Repasser la douane : déféquer. « Ils m’ont fait bouffer un bol de piments rouges. Des petits, des terribles. Rien que de mordre dedans, on pleure. Et quand ils repassent la douane, c’est le vrai brasier. On a l’anus en lampe à souder », in Maman, les petits bateaux (1975).

Une salle à manger deux pièces : un dentier. « Carre-toi la paluche [main] dans le clapoir [dans la bouche], mec, débloque ta salle à manger deux pièces et virgule-la-leur [jette-la-leur] ; s’ils n’ont jamais entendu causer de la prothèse dentaire, ça les épatera ! » in L’Archipel des Malotrus (1967).

Rédiger en branlorama : écrire sans se soucier du lecteur. « Je charabiaise [J’écris du charabia] pour vous montrer ce que ça donnerait si j’allais lecturepourtousser [faire de la lecture pour tous] avec les pommes [écrivains] qui rédigent en branlorama », in La Rate au court-bouillon (1965).

Becter sa paillasse : faire la grasse matinée. « Merde, tu bectes ta paillasse, técolle [toi], ce morninge [matin] », in Des gonzesses comme s’il en pleuvait (1984).

Sulfater de l’oigne : flatuler. « Rester dans l’grand monde en sulfatant de l’oigne av’c c’te violencerie, on peut plus tolérer », in Les cochons sont lâchés (1991).

Le Piccol’s dame : jeu de dame où les pions sont remplacés par des verres de rouge et de blanc. « Chaque fois qu’un joueur souffle une dame, il boit le verre conquis, ce qui revient à dire qu’on ne souffle pas les pions, mais qu’on les siffle », in Vas-y Béru (1965).

Vaisselle de fouille : petite monnaie. « Un trésor, c’est beaucoup dire, disons un peu de vaisselle de fouille et n’en parlons plus ! », in On liquide et on s’en va (1981).

Usiner à pleins naseaux : ronfler. « Je décide de laisser dormir Jérémie, lequel, par contre, usine à pleins naseaux.
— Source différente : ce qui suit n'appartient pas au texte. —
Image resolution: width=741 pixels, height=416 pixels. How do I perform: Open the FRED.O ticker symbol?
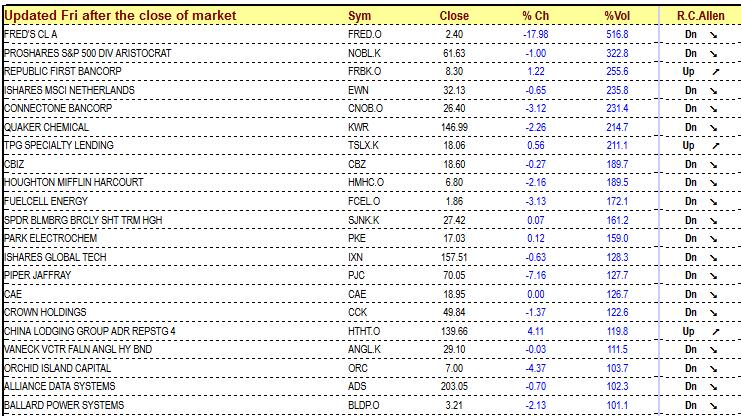coord(364,35)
Avec des éteignoirs de cierges [avec des narines] de ce calibre, ronfler est un devoir », in Galantine de volaille pour dames frivoles (1987).

Avoir un retour au carburo : être démoralisé. « Et moi, j’ai brusquement un retour au carburo. Je me dis que notre bioutifoule plan d’action est à foutre aux latrines », in Têtes et sacs de nœuds (1991).

Arc-en-ciélir : passer par toutes les couleurs (visage). « Lormont blêmit, rougit, jaunit, verdit, violit, maronnit (comme Saint-Laurent du), orangit, arc-en-ciélit, puis reprend tant bien que mal sa couleur initiale », in San-Antonio polka (1963).

Batifoler de la glotte : chanter. « Elle continue bravement à batifoler de la glotte, cette grande fifille, au milieu du vacarme », in Les Vacances de Bérurier (1969).